Another possible source for this rise would be a metallicity-dependent bias in the DR14 calculation of the [N/Fe] and/or [C/Fe] abundances. Jönsson et al. (2018) explored biases in DR14 APOGEE abundances by comparing them against literature values (da Silva et al. 2015; Brewer et al. 2016; Gaia-ESO DR3) on a star-by-star basis. Jönsson et al. found the carbon abundances to be in good agreement while there seemed to be a systematic trend among the nitrogen abundances. In top panel of Figure 6 in Jönsson et al. there is an indication that either the APOGEE DR14 nitrogen abundances are too small as the metallicity declines or the optical abundances are too large. However, the magnitude of the implied nitrogen bias from Jönsson et al. is larger than the rise in the [C/N] that we report in our analysis. The determination of the nitrogen abundances is difficult in both the optical and the H-band, thus it is not clear which of these scenarios is correct.

4.3. The RC

We note that the [C/N] of stars in the RC are higher than the values on the upper giant branch, suggesting that the [C/N] ratio is modified during the helium flash at the tip of the giant branch, as previously noted by Masseron et al. (2017), or that the RC stars have some hidden systematics unrecognized within the APOGEE data set. The discrepancy between the three RC stars in G00 and our results mentioned in the previous section supports the latter conclusion. We note that the RC stars have a different log g correction than the RGB stars, suggesting that there is something that is not properly modeled in the ASPCAP analysis. Possible candidates for this error include errors in the carbon isotope ratio, errors in the radius for the model atmospheres themselves, or differences in the macro-turbulence for RC compared with RGB stars at a given Teff–log g combination. Some discussion of these issues can be found in Masseron et al. (2017) but a full exploration of these effects is beyond the scope of this paper.

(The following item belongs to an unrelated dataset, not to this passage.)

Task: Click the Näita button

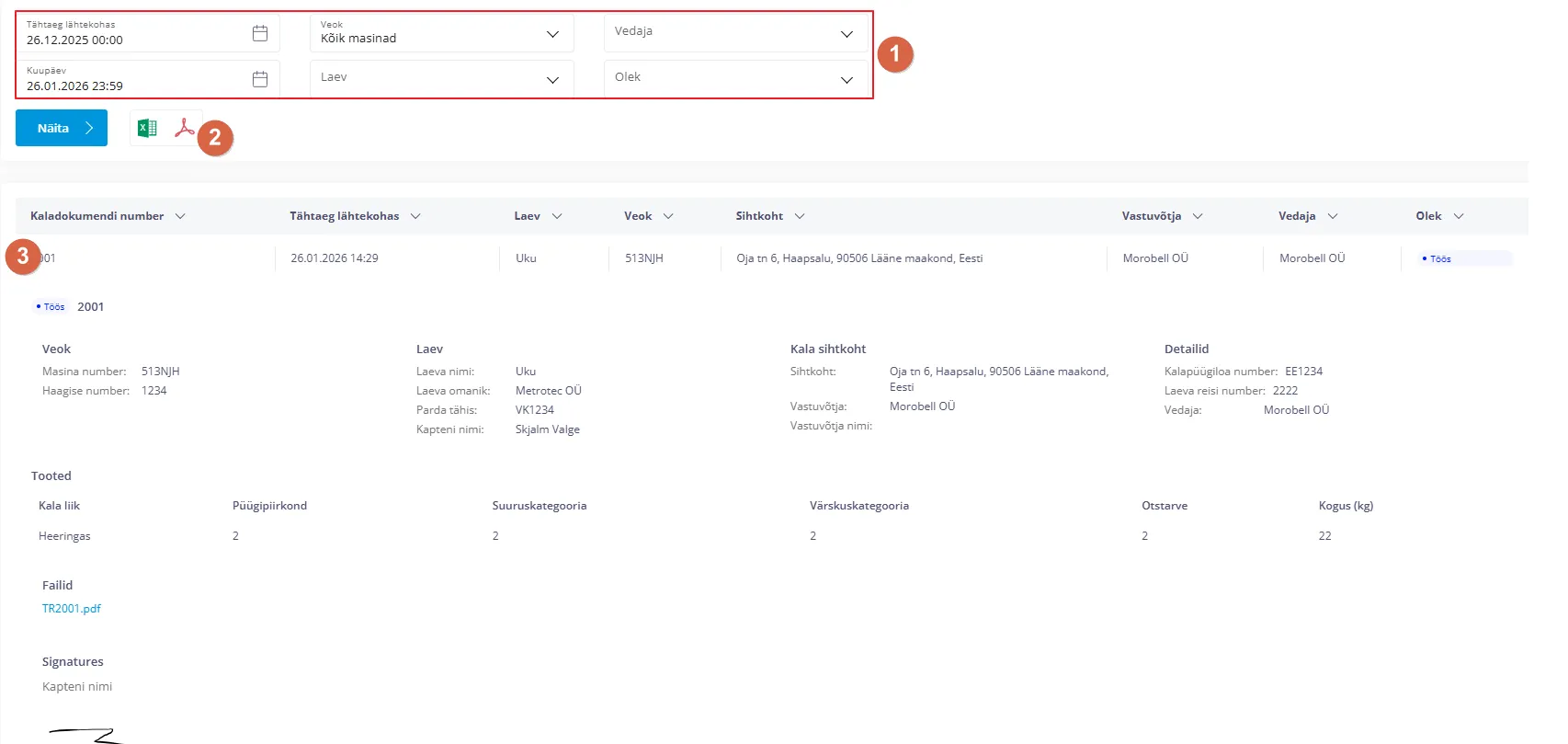Action: [x=62, y=128]
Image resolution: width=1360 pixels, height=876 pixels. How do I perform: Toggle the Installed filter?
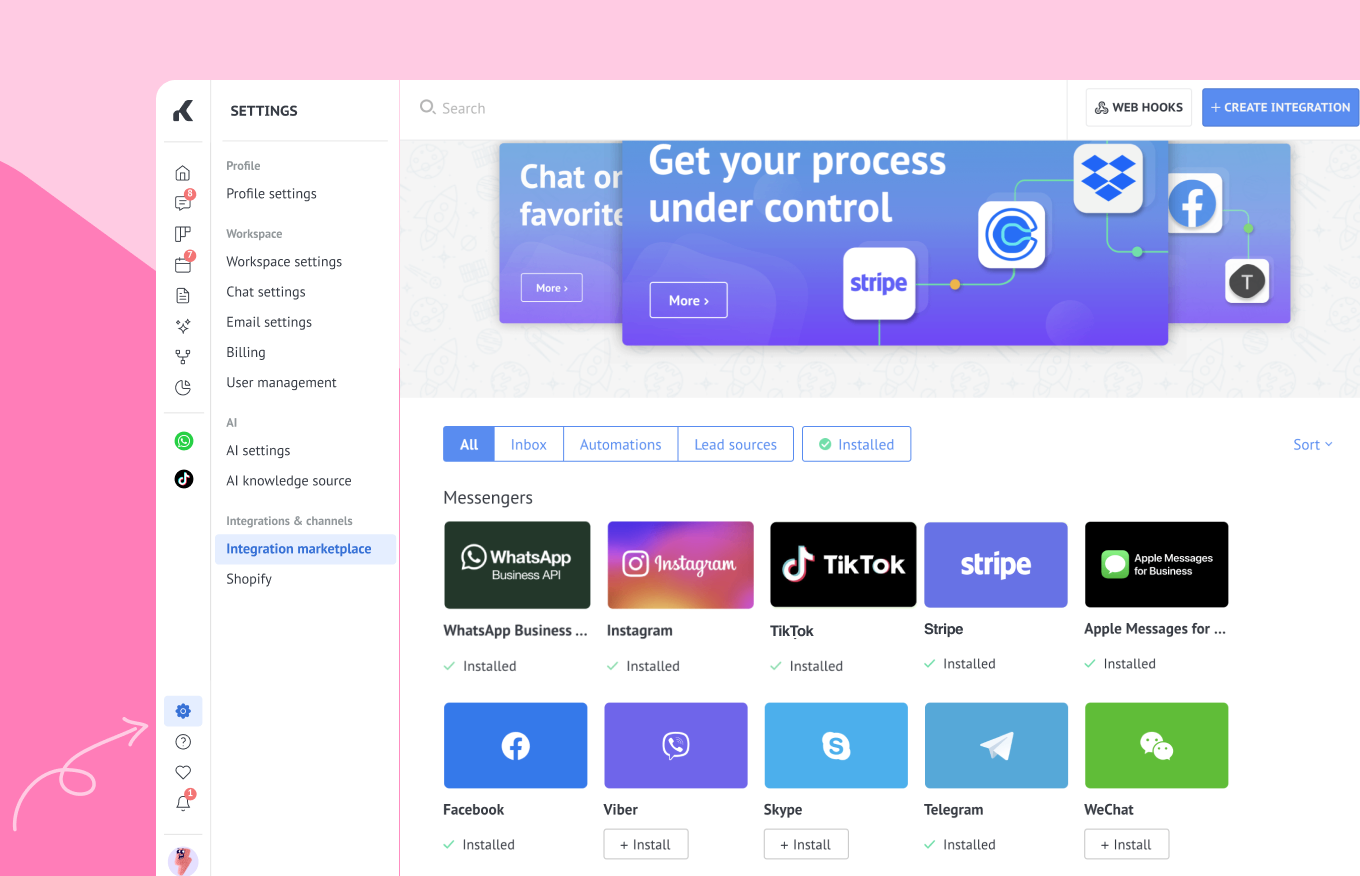[856, 445]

We also note that the [C/N] ratios of stars are used to determine the evolutionary state. This could lead to RGB stars with low [C/N] being preferentially classified as RC stars in our sample. However, [C/N] is only used in the relatively underpopulated region between the clump and the giant branch, which affects only a minor portion of our sample. Additionally, the range in [C/N] spanned by stars classified as clump and giant branch in our samples is relatively similar at fixed metallicity, suggesting it is not misclassification driving the differences between the clump and the giant branch.

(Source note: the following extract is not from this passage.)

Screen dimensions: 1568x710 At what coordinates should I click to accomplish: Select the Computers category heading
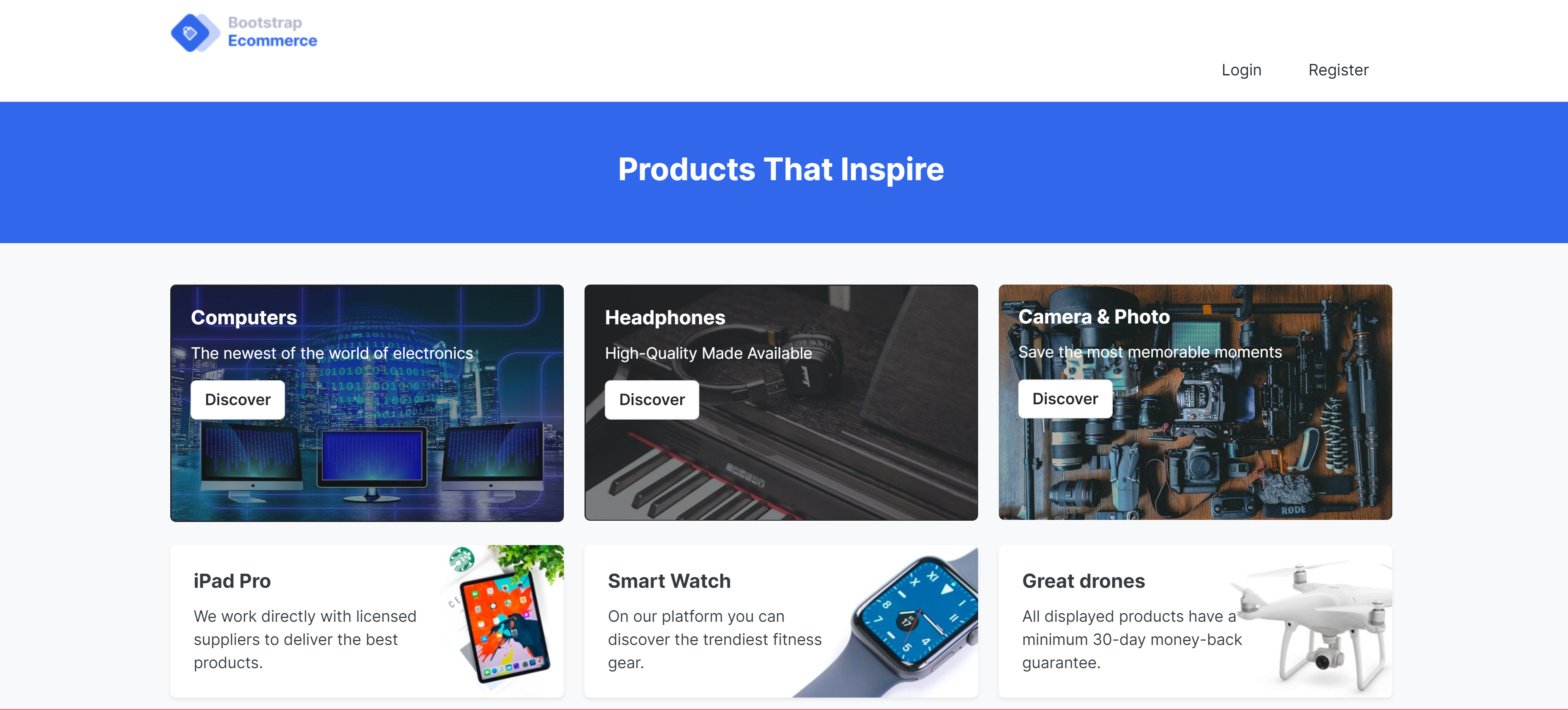(x=244, y=317)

4.4. Consequences for Ages from [C/N]

Recent work by Martig et al. (2016) and Ness et al. (2016) has provided a calibration between the [C/N] ratio and the age of red giant stars. While these works appropriately account for the metallicity dependence of the initial [C/N] ratio and the depth of the dredge-up, the APOKASC (Pinsonneault et al. 2014) sample on which they are calibrated has few stars with [Fe/H] < −0.65. From Figures 3 and 4, it is clear that the amount of extra mixing on the upper giant branch is extremely metallicity dependent, and significantly more important in stars below [Fe/H] ∼ −1. These age calibrations therefore likely lack an explicit accounting for extra mixing, and we suggest caution when extrapolating such relationships to metal-poor stars, especially those above the luminosity bump.

4.5. Consequences for Modeling First Dredge-up in Standard Models

To investigate the magnitude of extra mixing relative to standard expectations, we computed 1D evolutionary models of the first ascent RGB. We use the Yale Rotating Evolution Code, adopting the fiducial physical inputs and parameters from the models of Tayar et al. (2017). We computed models of 0.9 M, consistent with the mean value of our APOGEE sample, and at three [Fe/H] values: 0.0, −0.6, and −1.2. These alpha-enhanced models have initial [C/N] abundances of 0.0, +0.2, and +0.4, respectively, to be consistent with the Galactic chemical evolution trends we may be seeing in our data as discussed in 4.2.

We compare these models to our data in Figure 5. In the left panel, the gray lines show the [Fe/H] versus [C/N] fits from Figure 4—the labels indicate the mid-range log g values of each fitted sample—and the colored lines show the results of our evolutionary models at several different log g intervals. In the right panel, the solid lines are the results of the model predictions for the surface [C/N] abundance ratios for the three [Fe/H] values. The dashed line and dots represent the APOGEE [C/N] values in 0.2 dex bins around these same metallicities, comparable to the fitted data in Figure 3.

Figure 5.

Figure 5. Comparison between our [C/N] measurements and the predictions of standard models. Left: stellar models (colored lines) at several different log g, compared to the fits from Figure 4. The numbers in the figure label the mid-point of the bins of log g in dex from Figure 4. The solar metallicity models predict reasonably well the dredge-up signal, but the lower-[Fe/H] models do not predict the additional mixing occurring after dredge-up. Right: surface [C/N] abundance of the models as a function of surface gravity (solid lines) compared to the fits in Figure 3. The extra mixing signal is clearly seen in the lower-[Fe/H] models, demonstrating that the mixing signals reported in this paper are not predicted by standard stellar theory.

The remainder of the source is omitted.